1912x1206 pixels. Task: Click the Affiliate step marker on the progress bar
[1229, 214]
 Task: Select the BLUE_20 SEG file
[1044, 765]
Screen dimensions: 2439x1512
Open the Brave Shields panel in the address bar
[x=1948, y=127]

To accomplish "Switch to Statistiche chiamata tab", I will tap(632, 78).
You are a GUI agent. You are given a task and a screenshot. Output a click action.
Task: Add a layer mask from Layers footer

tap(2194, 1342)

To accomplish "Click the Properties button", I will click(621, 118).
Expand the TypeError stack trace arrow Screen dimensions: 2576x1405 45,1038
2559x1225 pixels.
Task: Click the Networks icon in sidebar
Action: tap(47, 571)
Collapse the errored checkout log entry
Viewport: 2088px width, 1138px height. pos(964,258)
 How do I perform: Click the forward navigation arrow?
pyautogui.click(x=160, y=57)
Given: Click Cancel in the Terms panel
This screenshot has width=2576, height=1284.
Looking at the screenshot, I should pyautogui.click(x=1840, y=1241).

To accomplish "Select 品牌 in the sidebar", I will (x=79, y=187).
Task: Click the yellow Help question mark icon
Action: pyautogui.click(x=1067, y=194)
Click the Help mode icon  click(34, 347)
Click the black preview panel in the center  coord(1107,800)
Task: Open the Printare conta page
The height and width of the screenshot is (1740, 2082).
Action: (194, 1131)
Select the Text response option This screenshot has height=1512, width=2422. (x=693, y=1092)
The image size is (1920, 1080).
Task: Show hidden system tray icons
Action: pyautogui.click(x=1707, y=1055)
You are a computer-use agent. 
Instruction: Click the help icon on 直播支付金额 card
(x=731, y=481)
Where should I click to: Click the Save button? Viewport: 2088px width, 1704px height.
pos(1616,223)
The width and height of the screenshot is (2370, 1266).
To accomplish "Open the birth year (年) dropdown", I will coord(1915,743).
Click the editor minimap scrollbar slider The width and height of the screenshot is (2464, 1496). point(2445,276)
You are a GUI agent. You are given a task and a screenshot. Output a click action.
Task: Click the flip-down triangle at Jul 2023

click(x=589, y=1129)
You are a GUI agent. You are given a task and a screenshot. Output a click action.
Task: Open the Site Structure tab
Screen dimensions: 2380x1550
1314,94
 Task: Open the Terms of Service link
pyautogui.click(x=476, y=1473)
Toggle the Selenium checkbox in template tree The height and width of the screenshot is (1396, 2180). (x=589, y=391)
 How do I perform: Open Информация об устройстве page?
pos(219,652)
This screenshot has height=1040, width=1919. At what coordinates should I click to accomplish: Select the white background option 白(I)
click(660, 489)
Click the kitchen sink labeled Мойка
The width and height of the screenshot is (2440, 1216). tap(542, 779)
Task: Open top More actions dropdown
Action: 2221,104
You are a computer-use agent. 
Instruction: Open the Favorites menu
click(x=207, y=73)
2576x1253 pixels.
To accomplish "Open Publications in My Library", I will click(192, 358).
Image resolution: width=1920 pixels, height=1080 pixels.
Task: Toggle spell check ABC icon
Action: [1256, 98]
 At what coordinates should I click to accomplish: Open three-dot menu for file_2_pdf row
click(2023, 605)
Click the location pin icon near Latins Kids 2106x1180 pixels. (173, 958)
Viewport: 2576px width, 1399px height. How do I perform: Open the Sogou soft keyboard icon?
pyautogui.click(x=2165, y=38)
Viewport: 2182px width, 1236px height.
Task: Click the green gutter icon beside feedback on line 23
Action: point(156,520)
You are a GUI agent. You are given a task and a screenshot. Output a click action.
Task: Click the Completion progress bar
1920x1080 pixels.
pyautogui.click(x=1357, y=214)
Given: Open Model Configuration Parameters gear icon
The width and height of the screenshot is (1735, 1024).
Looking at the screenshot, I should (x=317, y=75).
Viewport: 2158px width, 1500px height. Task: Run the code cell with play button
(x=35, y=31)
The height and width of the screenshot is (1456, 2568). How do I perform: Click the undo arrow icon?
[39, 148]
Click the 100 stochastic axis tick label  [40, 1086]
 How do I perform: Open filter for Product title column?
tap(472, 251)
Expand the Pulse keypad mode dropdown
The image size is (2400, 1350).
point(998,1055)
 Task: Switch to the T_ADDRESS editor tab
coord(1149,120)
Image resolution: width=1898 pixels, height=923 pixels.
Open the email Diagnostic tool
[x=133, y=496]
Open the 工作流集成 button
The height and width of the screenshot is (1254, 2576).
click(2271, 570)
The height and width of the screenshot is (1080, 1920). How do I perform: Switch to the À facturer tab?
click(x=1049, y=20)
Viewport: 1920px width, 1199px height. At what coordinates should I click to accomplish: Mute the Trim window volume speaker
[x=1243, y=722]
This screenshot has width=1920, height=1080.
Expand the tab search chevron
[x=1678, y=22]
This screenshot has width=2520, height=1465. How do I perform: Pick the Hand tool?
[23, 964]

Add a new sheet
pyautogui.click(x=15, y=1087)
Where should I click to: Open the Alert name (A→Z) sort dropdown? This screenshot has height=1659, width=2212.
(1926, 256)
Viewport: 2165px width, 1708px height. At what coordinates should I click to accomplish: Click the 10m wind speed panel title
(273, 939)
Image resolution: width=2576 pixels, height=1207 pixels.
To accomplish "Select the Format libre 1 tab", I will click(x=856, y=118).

##########

■ AIM OF THE TASK
Please restate the whole listing word for word.

■ FINISHED EXERCISE
1912x1206 pixels. Task: Click the Affiliate step marker on the progress bar
[1229, 214]
 Task: Select the BLUE_20 SEG file
[1044, 765]
Screen dimensions: 2439x1512
Open the Brave Shields panel in the address bar
[x=1948, y=127]

To accomplish "Switch to Statistiche chiamata tab", I will tap(632, 78).
You are a GUI agent. You are given a task and a screenshot. Output a click action.
Task: Add a layer mask from Layers footer

tap(2194, 1342)

To accomplish "Click the Properties button", I will click(621, 118).
Expand the TypeError stack trace arrow Screen dimensions: 2576x1405 45,1038
2559x1225 pixels.
Task: Click the Networks icon in sidebar
Action: tap(47, 571)
Collapse the errored checkout log entry
Viewport: 2088px width, 1138px height. pos(964,258)
 How do I perform: Click the forward navigation arrow?
pyautogui.click(x=160, y=57)
Given: Click Cancel in the Terms panel
This screenshot has width=2576, height=1284.
Looking at the screenshot, I should pyautogui.click(x=1840, y=1241).

To accomplish "Select 品牌 in the sidebar", I will (x=79, y=187).
Task: Click the yellow Help question mark icon
Action: pyautogui.click(x=1067, y=194)
Click the Help mode icon  click(34, 347)
Click the black preview panel in the center  coord(1107,800)
Task: Open the Printare conta page
The height and width of the screenshot is (1740, 2082).
Action: (194, 1131)
Select the Text response option This screenshot has height=1512, width=2422. (x=693, y=1092)
The image size is (1920, 1080).
Task: Show hidden system tray icons
Action: pyautogui.click(x=1707, y=1055)
You are a computer-use agent. 
Instruction: Click the help icon on 直播支付金额 card
(x=731, y=481)
Where should I click to: Click the Save button? Viewport: 2088px width, 1704px height.
pos(1616,223)
The width and height of the screenshot is (2370, 1266).
To accomplish "Open the birth year (年) dropdown", I will coord(1915,743).
Click the editor minimap scrollbar slider The width and height of the screenshot is (2464, 1496). point(2445,276)
You are a GUI agent. You are given a task and a screenshot. Output a click action.
Task: Click the flip-down triangle at Jul 2023

click(x=589, y=1129)
You are a GUI agent. You are given a task and a screenshot. Output a click action.
Task: Open the Site Structure tab
Screen dimensions: 2380x1550
1314,94
 Task: Open the Terms of Service link
pyautogui.click(x=476, y=1473)
Toggle the Selenium checkbox in template tree The height and width of the screenshot is (1396, 2180). (x=589, y=391)
 How do I perform: Open Информация об устройстве page?
pos(219,652)
This screenshot has height=1040, width=1919. At what coordinates should I click to accomplish: Select the white background option 白(I)
click(660, 489)
Click the kitchen sink labeled Мойка
The width and height of the screenshot is (2440, 1216). tap(542, 779)
Task: Open top More actions dropdown
Action: 2221,104
You are a computer-use agent. 
Instruction: Open the Favorites menu
click(x=207, y=73)
2576x1253 pixels.
To accomplish "Open Publications in My Library", I will click(192, 358).
Image resolution: width=1920 pixels, height=1080 pixels.
Task: Toggle spell check ABC icon
Action: [1256, 98]
 At what coordinates should I click to accomplish: Open three-dot menu for file_2_pdf row
click(2023, 605)
Click the location pin icon near Latins Kids 2106x1180 pixels. (173, 958)
Viewport: 2576px width, 1399px height. How do I perform: Open the Sogou soft keyboard icon?
pyautogui.click(x=2165, y=38)
Viewport: 2182px width, 1236px height.
Task: Click the green gutter icon beside feedback on line 23
Action: point(156,520)
You are a GUI agent. You are given a task and a screenshot. Output a click action.
Task: Click the Completion progress bar
1920x1080 pixels.
pyautogui.click(x=1357, y=214)
Given: Open Model Configuration Parameters gear icon
The width and height of the screenshot is (1735, 1024).
Looking at the screenshot, I should (x=317, y=75).
Viewport: 2158px width, 1500px height. Task: Run the code cell with play button
(x=35, y=31)
The height and width of the screenshot is (1456, 2568). How do I perform: Click the undo arrow icon?
[39, 148]
Click the 100 stochastic axis tick label  [40, 1086]
 How do I perform: Open filter for Product title column?
tap(472, 251)
Expand the Pulse keypad mode dropdown
The image size is (2400, 1350).
point(998,1055)
 Task: Switch to the T_ADDRESS editor tab
coord(1149,120)
Image resolution: width=1898 pixels, height=923 pixels.
Open the email Diagnostic tool
[x=133, y=496]
Open the 工作流集成 button
The height and width of the screenshot is (1254, 2576).
click(2271, 570)
The height and width of the screenshot is (1080, 1920). How do I perform: Switch to the À facturer tab?
click(x=1049, y=20)
Viewport: 1920px width, 1199px height. At what coordinates should I click to accomplish: Mute the Trim window volume speaker
[x=1243, y=722]
This screenshot has width=1920, height=1080.
Expand the tab search chevron
[x=1678, y=22]
This screenshot has width=2520, height=1465. How do I perform: Pick the Hand tool?
[23, 964]

Add a new sheet
pyautogui.click(x=15, y=1087)
Where should I click to: Open the Alert name (A→Z) sort dropdown? This screenshot has height=1659, width=2212.
(1926, 256)
Viewport: 2165px width, 1708px height. At what coordinates should I click to accomplish: Click the 10m wind speed panel title
(273, 939)
Image resolution: width=2576 pixels, height=1207 pixels.
To accomplish "Select the Format libre 1 tab", I will click(x=856, y=118).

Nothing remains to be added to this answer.